Approaches such as the one advocated by the Harvard group actually have more in common with high-content screening than high-throughput single-parameter assays. An important point of the research is that it can more readily reveal off-target effects of drugs, as well as subtle dose-dependent responses — hot-button issues in light of recent failures of previously approved drugs.
The researchers provided as an example drugs that were known to have multiple targets, such as histone deacetylase inhibitors and the general kinase inhibitor staurosporine, and were therefore expected to show complex dose-response behavior. “Such phenotypic complexity may help explain why toxicity at high doses is common even for therapeutic drugs that are apparently highly selective at the level of target binding,” the paper states.

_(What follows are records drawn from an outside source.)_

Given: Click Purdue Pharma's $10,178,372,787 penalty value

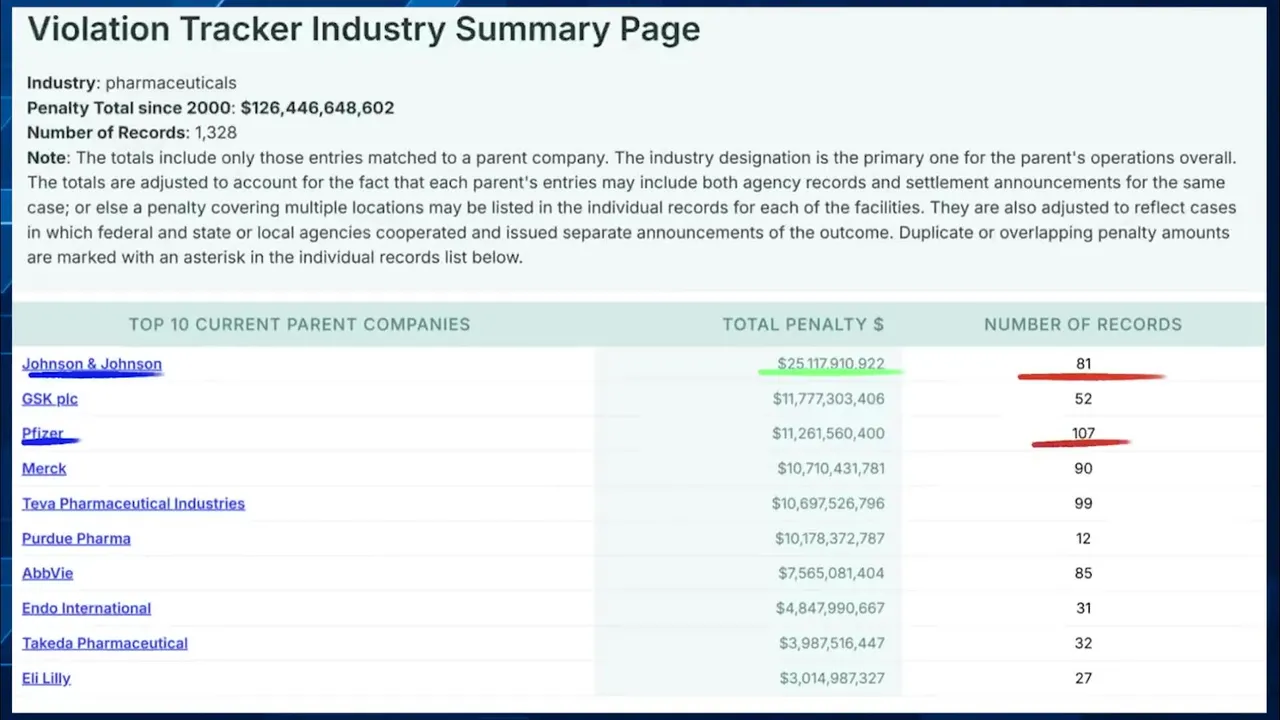Looking at the screenshot, I should (x=829, y=538).
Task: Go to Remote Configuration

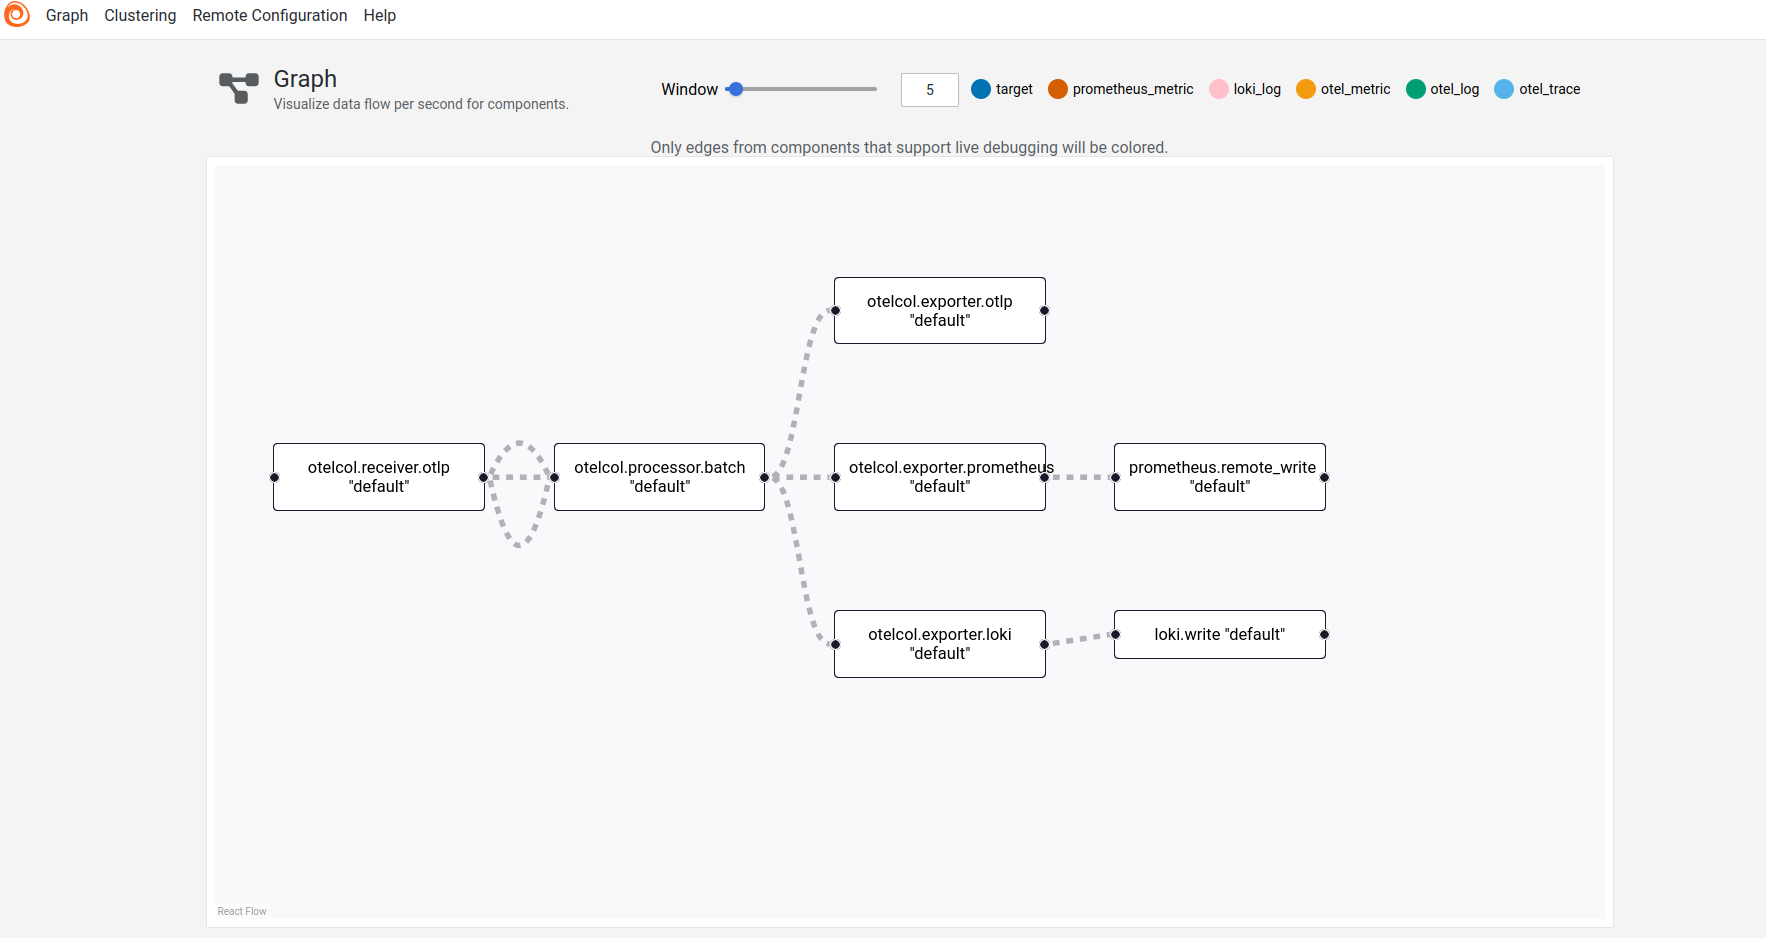Action: pos(270,16)
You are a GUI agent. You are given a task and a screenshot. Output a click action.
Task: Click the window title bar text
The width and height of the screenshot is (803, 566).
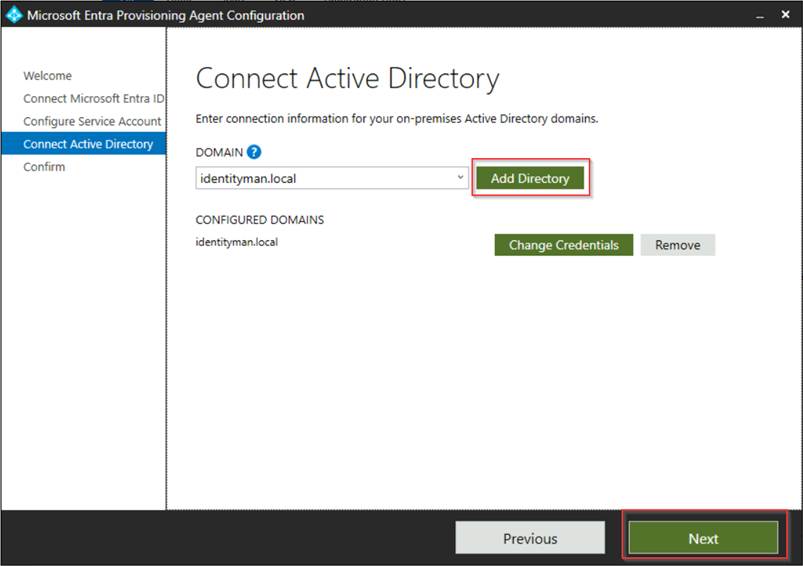[165, 16]
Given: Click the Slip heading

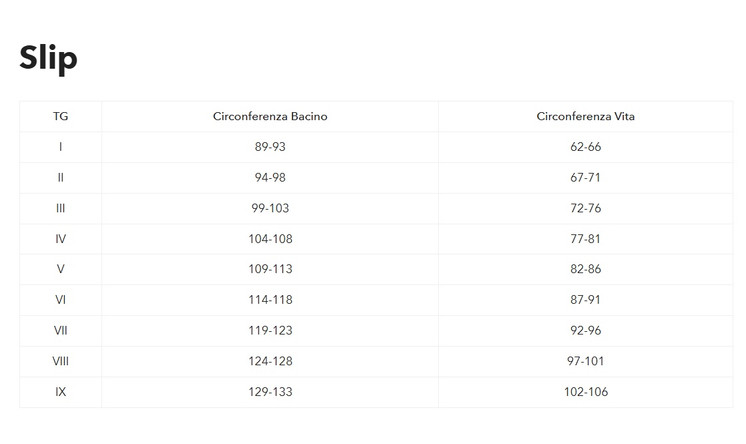Looking at the screenshot, I should tap(48, 58).
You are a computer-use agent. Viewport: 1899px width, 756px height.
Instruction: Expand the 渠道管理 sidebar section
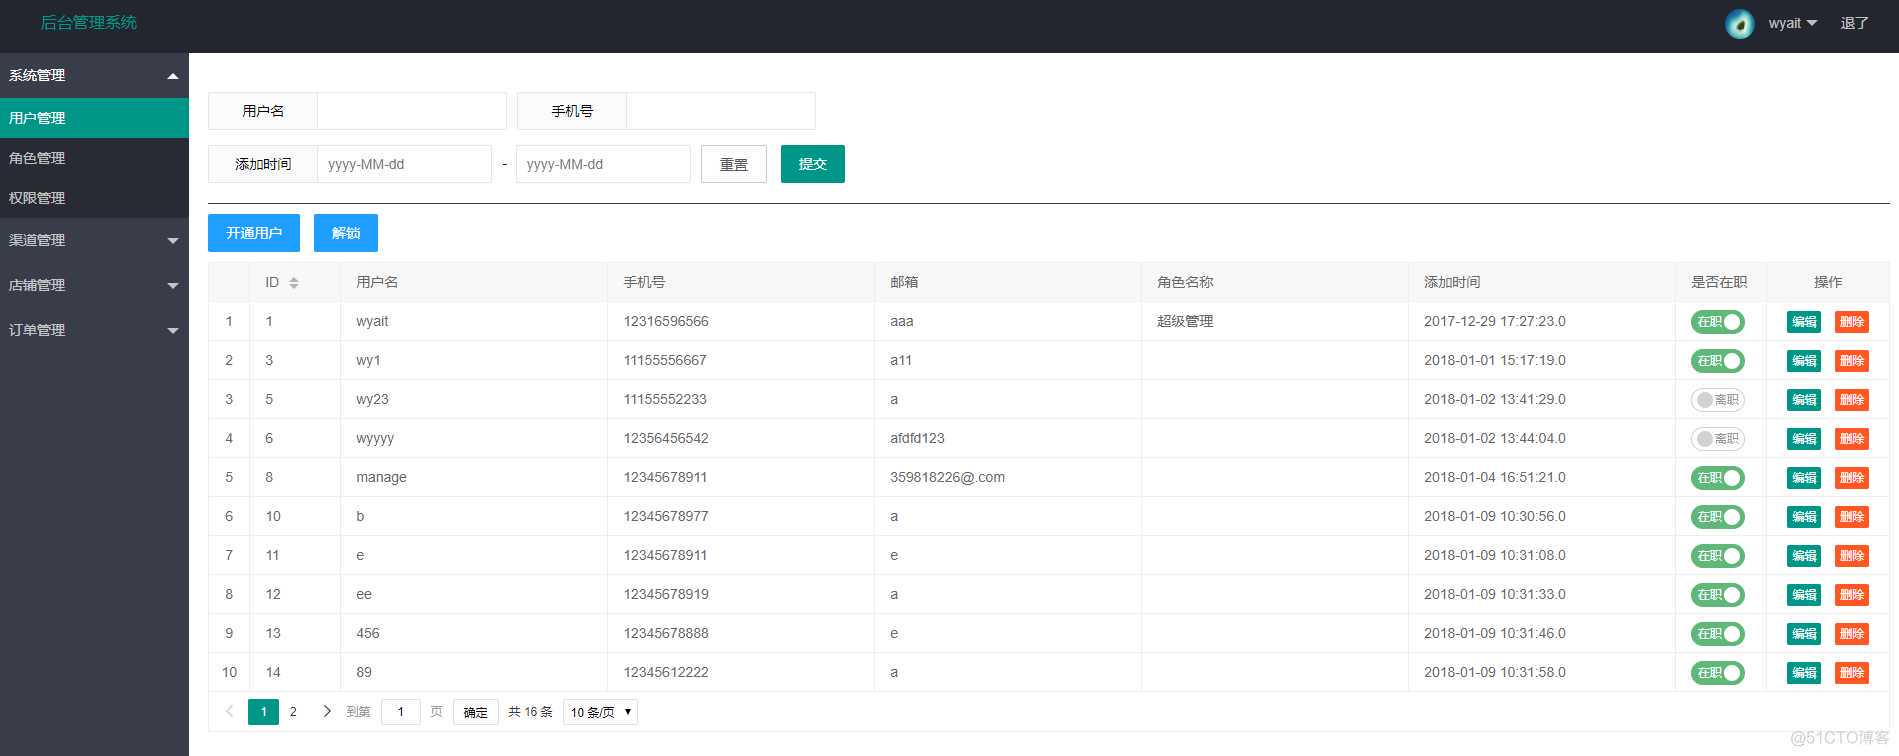click(x=93, y=240)
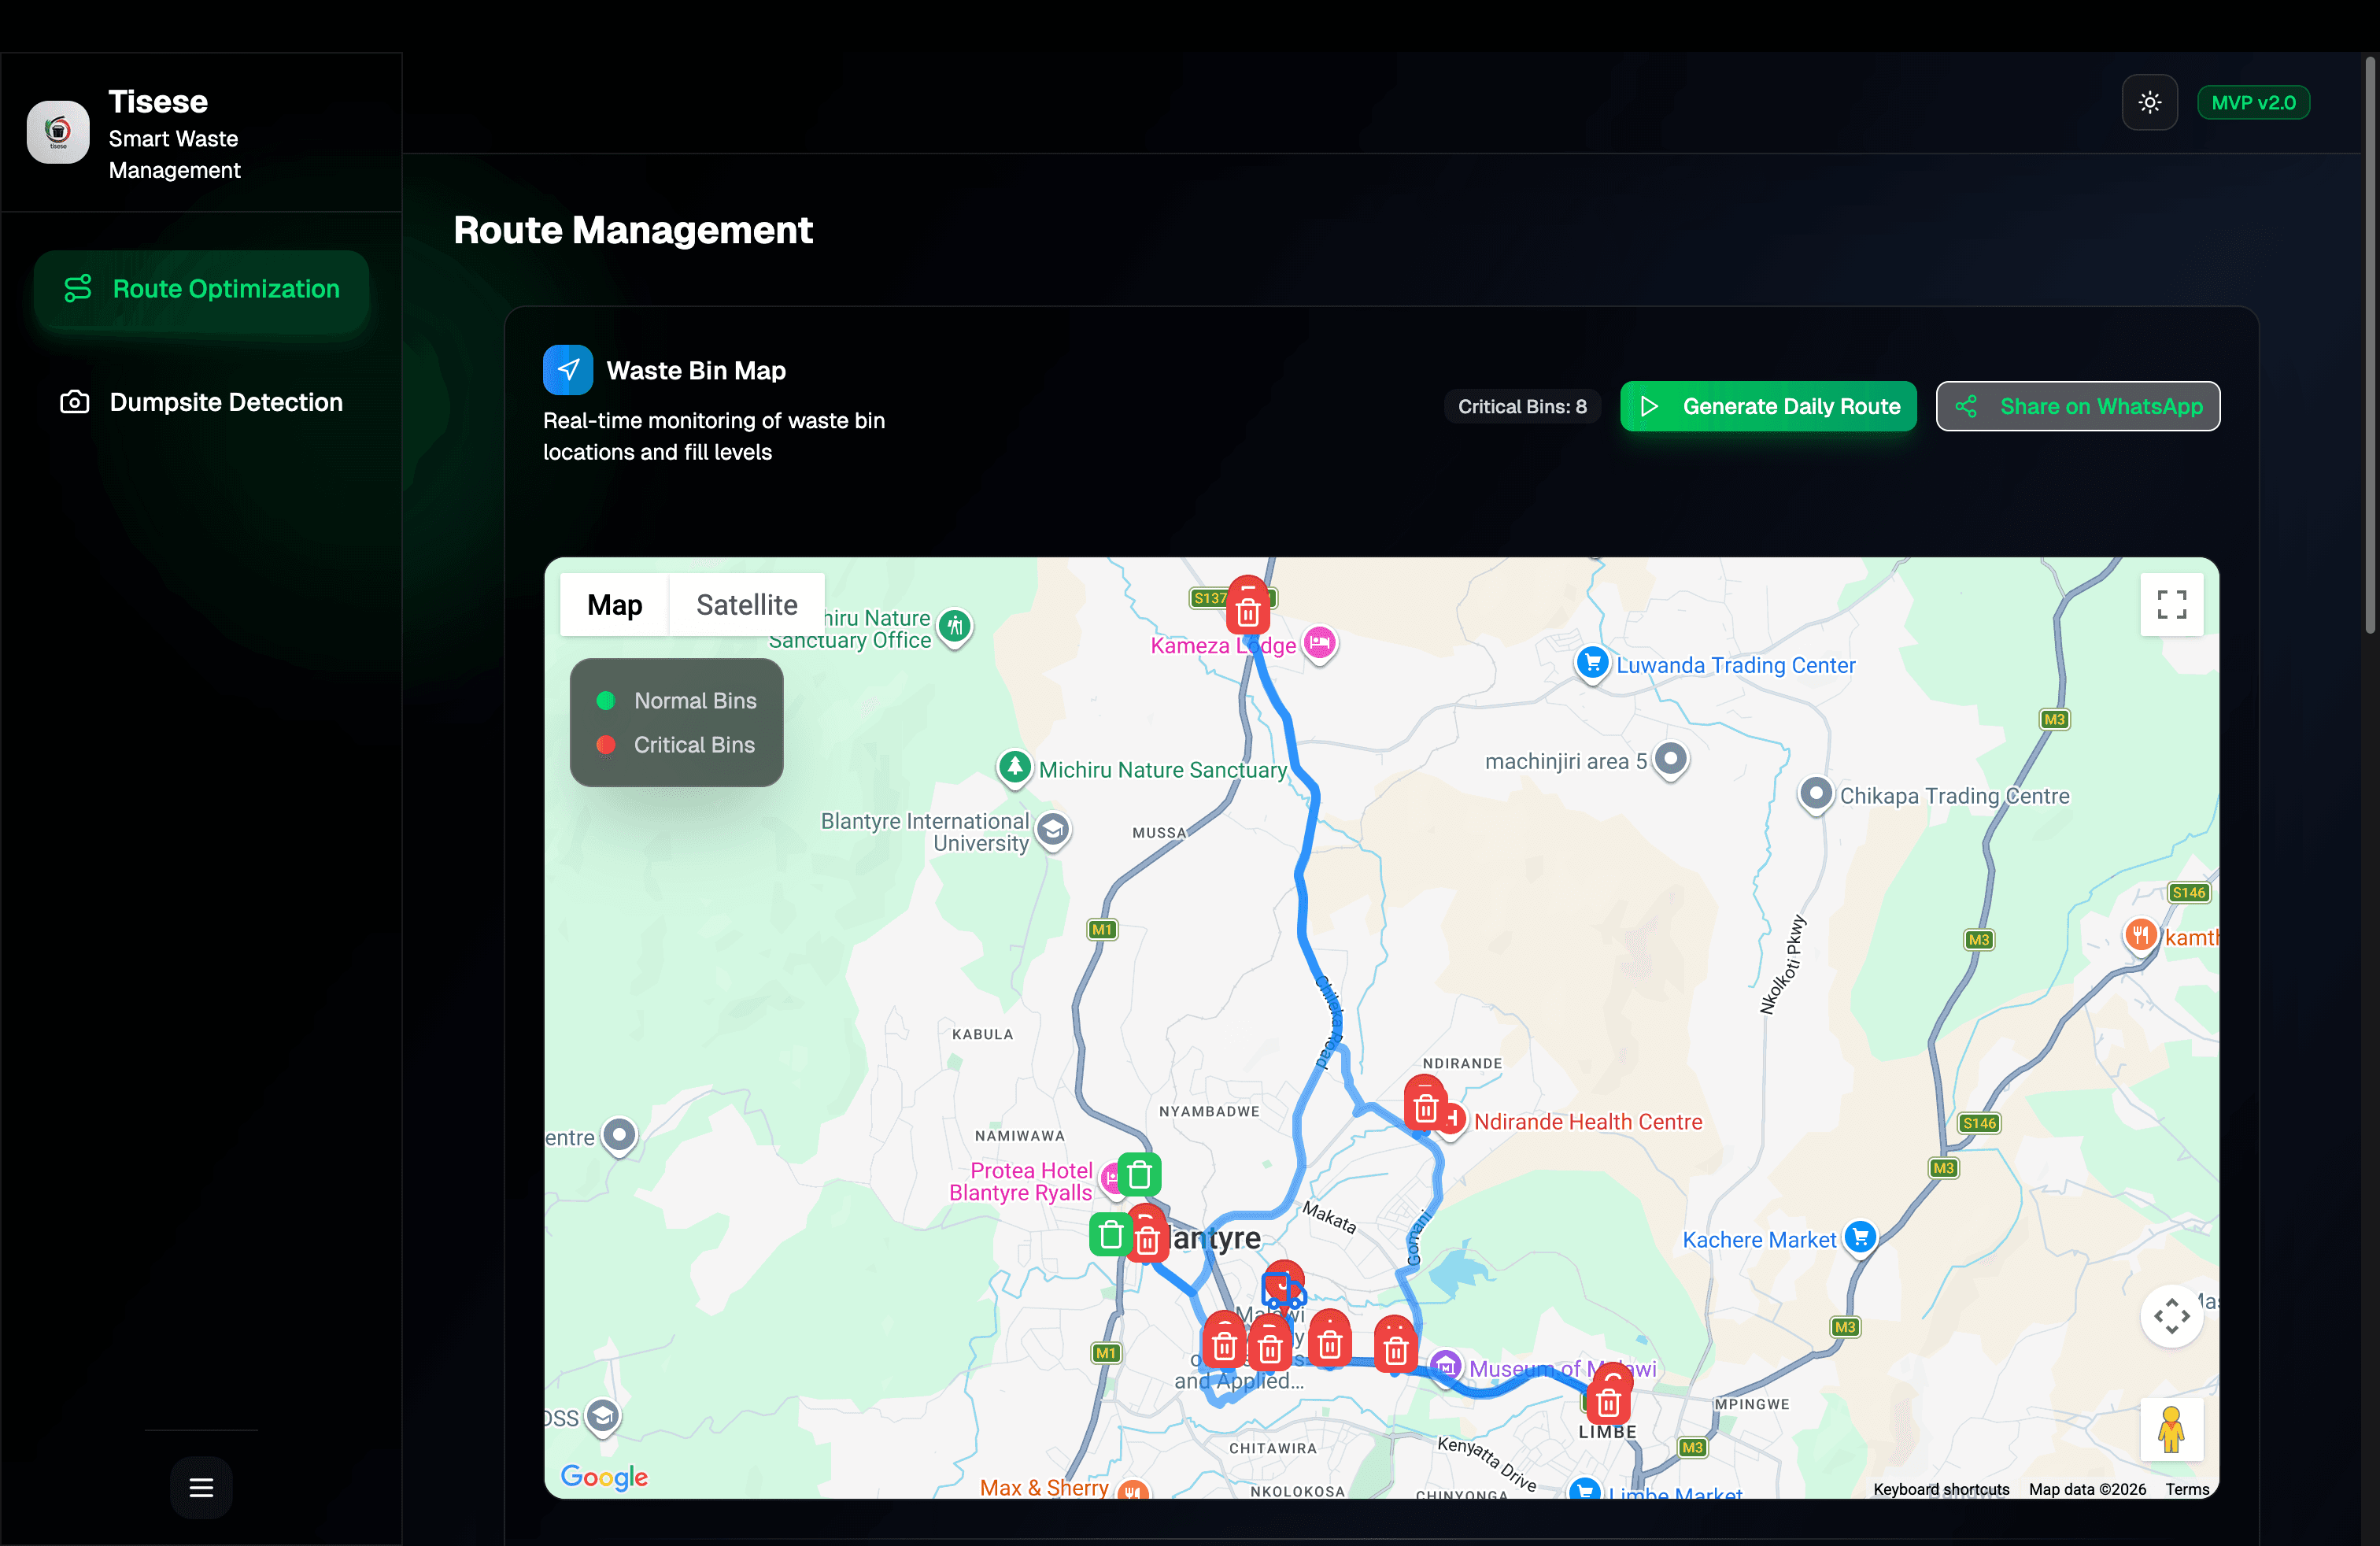The image size is (2380, 1546).
Task: Click the Generate Daily Route button
Action: click(x=1768, y=406)
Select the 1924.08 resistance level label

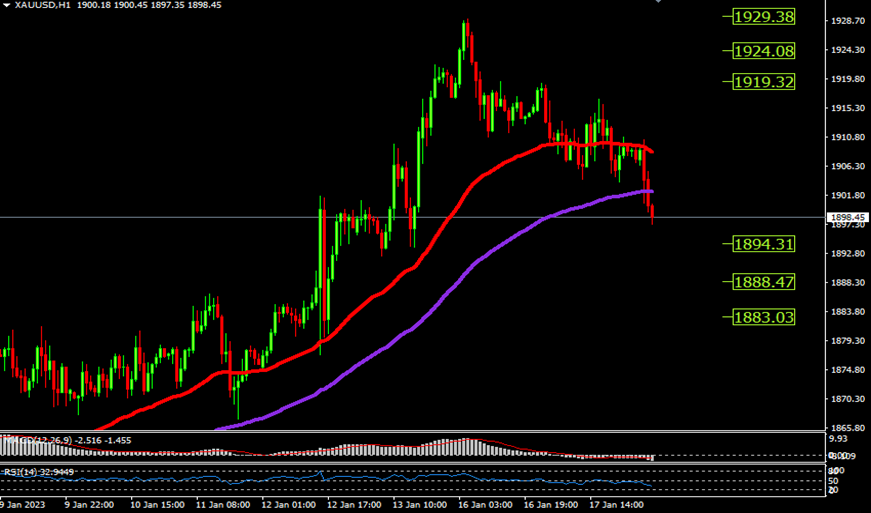coord(762,50)

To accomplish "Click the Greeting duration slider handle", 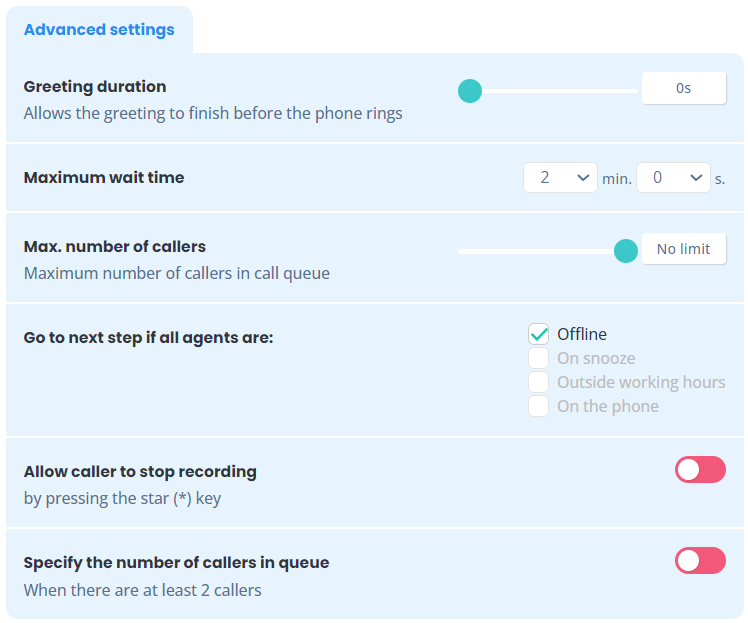I will (x=470, y=91).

The Harvard scientists also claim that their method can group compounds together that have similar mechanisms. This is important because several of the compounds that belonged to one group had poorly characterized mechanisms of action. Therefore, the researchers reasoned, “our methods can … thereby suggest mechanism for new drugs.
“Extensions of cytological profiling to reflect dependencies among descriptors will allow more sophisticated analysis of drug responses at systems levels,” the researchers wrote.
The researchers hope that their work will serve as a launching pad for future academic drug-discovery experiments, and suggested several ways the research can be built upon.
Specifically, they hope to improve and extend the method with “better lab automation, broader drug reference sets, different types of perturbation (such as RNAi), improved strategies for cell segmentation, more sophisticated feature extraction, different sets of antibody probes and cells, the inclusion of more time points and live cell imaging, and the integration of complementary profiling strategies,” the paper states.